Ainda assim, alguns que se opõem ferozmente ao Taleban e à retirada americana pediram engajamento internacional.
“Todos com interesse na estabilidade do Afeganistão precisam se unir”, Saad Mohseni, um empresário australiano-afegão responsável por grande parte do setor de mídia do país, escreveu em um ensaio do Financial Times.
Em vez de minar o governo do Taleban, ele pediu, as potências estrangeiras, incluindo os Estados Unidos “devem aproveitar essa necessidade de reconhecimento e persuadir o Taleban a adotar uma postura mais complacente”.
Entenda a aquisição do Taleban no Afeganistão
Quem são os talibãs? O Taleban surgiu em 1994 em meio à turbulência que veio após a retirada das forças soviéticas do Afeganistão em 1989. Eles usaram punições públicas brutais, incluindo açoites, amputações e execuções em massa, para fazer cumprir suas regras. Aqui está mais sobre sua história de origem e seu registro como governantes.
Nem o engajamento nem a hostilidade provavelmente transformarão a natureza subjacente do grupo. E mesmo quando o engajamento funciona, pode ser lento e frustrante, com muitas rupturas e reviravoltas em uma estrada de reaproximação que pode levar décadas para percorrer.
A outra catástrofe iminente
Talvez o único cenário tão terrível quanto uma tomada do Taleban seja quase garantido sem a intervenção americana: colapso econômico, até mesmo fome.
O Afeganistão importa muito de seus alimentos e combustível, e a maior parte de sua eletricidade. Por ter um grande déficit comercial, ele paga as importações principalmente por meio de ajuda externa, que equivale a quase metade da economia do país – e agora foi suspensa.
O país detém reservas monetárias suficientes para financiar cerca de 18 meses de importações. Ou fez, até que os EUA congelaram as contas.
Como resultado, o Afeganistão pode em breve ficar sem comida e combustível, sem nenhuma maneira de reabastecer.
“Fomes agudas geralmente resultam da escassez de alimentos, desencadeando uma corrida pelas necessidades, especulação e picos nos preços dos alimentos, que matam os mais pobres”, um economista da Universidade de Columbia, Adam Tooze, escreveu Semana Anterior. “Esses são os elementos que já podemos ver em ação no Afeganistão”.
Como os Estados Unidos aprenderam na Somália na década de 1990, transportar alimentos não resolve o problema e pode até piorá-lo ao tirar os agricultores locais do mercado.
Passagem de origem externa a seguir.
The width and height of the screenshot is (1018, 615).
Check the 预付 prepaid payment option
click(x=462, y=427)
Tooze alertou sobre o que os economistas chamam de “parada repentina”, na qual os países perdem repentinamente a capacidade de financiar seu déficit comercial. Isso também pode desencadear uma crise monetária, levando a uma inflação galopante que torna qualquer alimento que resta praticamente inacessível.
Na cidade de Kunduz, no norte do Afeganistão, os preços da farinha já aumentaram 41 por cento e os preços do gás 63 por cento, de acordo com Save the Children, uma instituição de caridade. O grupo também pesquisou algumas das milhares de famílias deslocadas das áreas rurais para Cabul e descobriu que muitas já não tinham meios para comprar alimentos.
Custos Políticos
É difícil imaginar uma venda mais difícil em Washington do que oferecer alcance diplomático e bilhões de dólares ao grupo que outrora abrigou a Al Qaeda, barrou as mulheres da vida pública e encenou execuções públicas.
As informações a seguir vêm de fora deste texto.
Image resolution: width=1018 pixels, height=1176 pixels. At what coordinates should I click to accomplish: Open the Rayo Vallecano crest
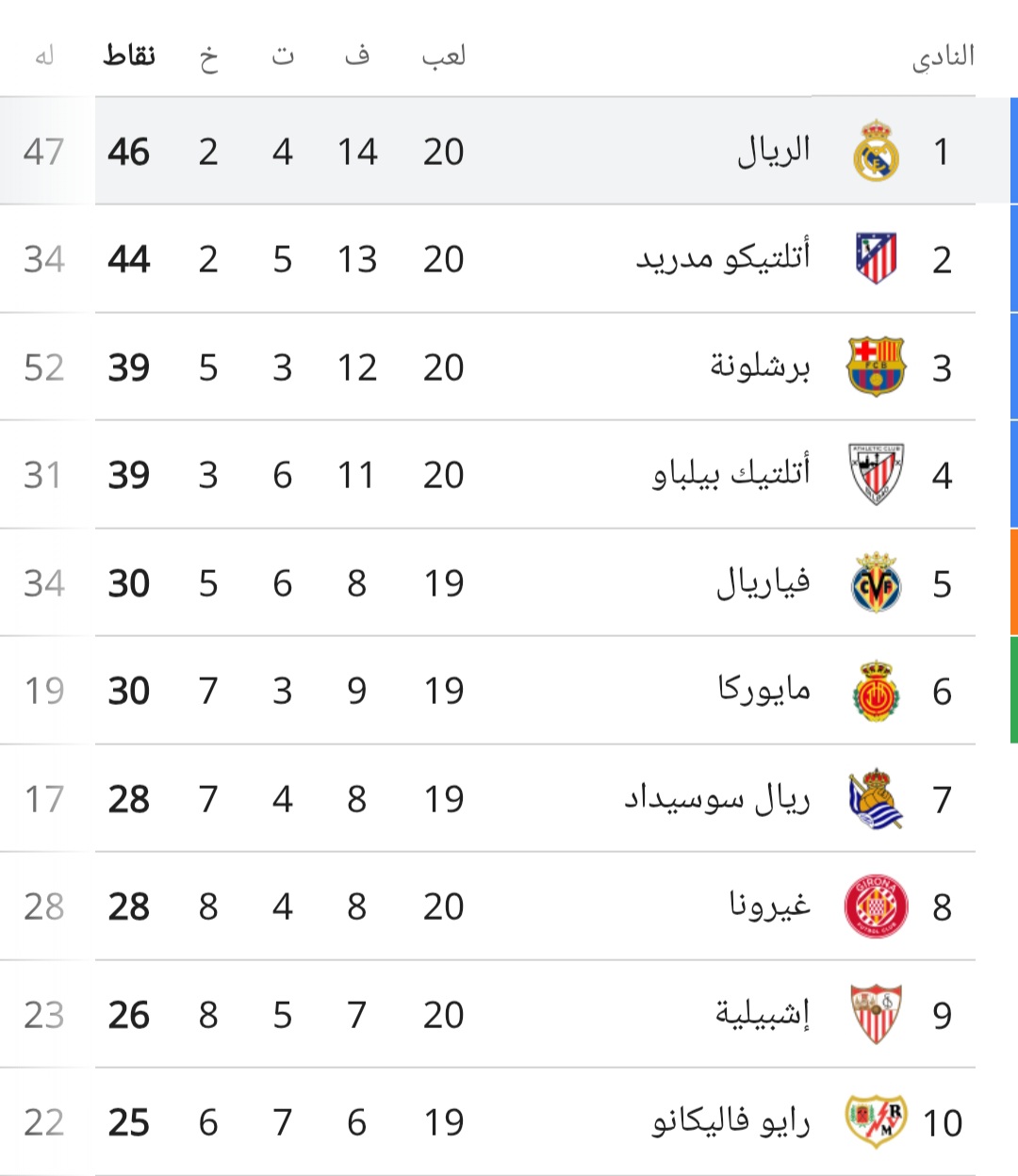click(x=876, y=1121)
Os republicanos já estão aproveitando o caos da retirada para criticar Biden como sendo brando com os adversários no exterior.
Ele também pode enfrentar pressão de emigrados afegãos, alguns dos quais já vivem nos Estados Unidos. Diásporas, como as do Vietnã ou Cuba, tendem a ser vocalmente hawkish em direção aos governos que eles fugiram.
O governo, que busca uma agenda doméstica ambiciosa em um Congresso estreitamente dividido, pode hesitar em desviar mais capital político para um país que considera periférico.
Ainda assim, Biden parece ter prazer em rejeitar a pressão política sobre o Afeganistão. Quer opte por privilegiar a rivalidade geopolítica, o bem-estar humanitário ou o contraterrorismo no Afeganistão, ele pode se ver fazendo isso novamente.